** Exercise prompt **
Your answer must be an exact repetition of every record.

** Given data **

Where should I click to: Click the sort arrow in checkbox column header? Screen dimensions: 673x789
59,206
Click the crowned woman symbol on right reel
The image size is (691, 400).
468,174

** Answer section **
Where should I click to: Click the sort arrow in checkbox column header? Screen dimensions: 673x789
59,206
Click the crowned woman symbol on right reel
The image size is (691, 400).
468,174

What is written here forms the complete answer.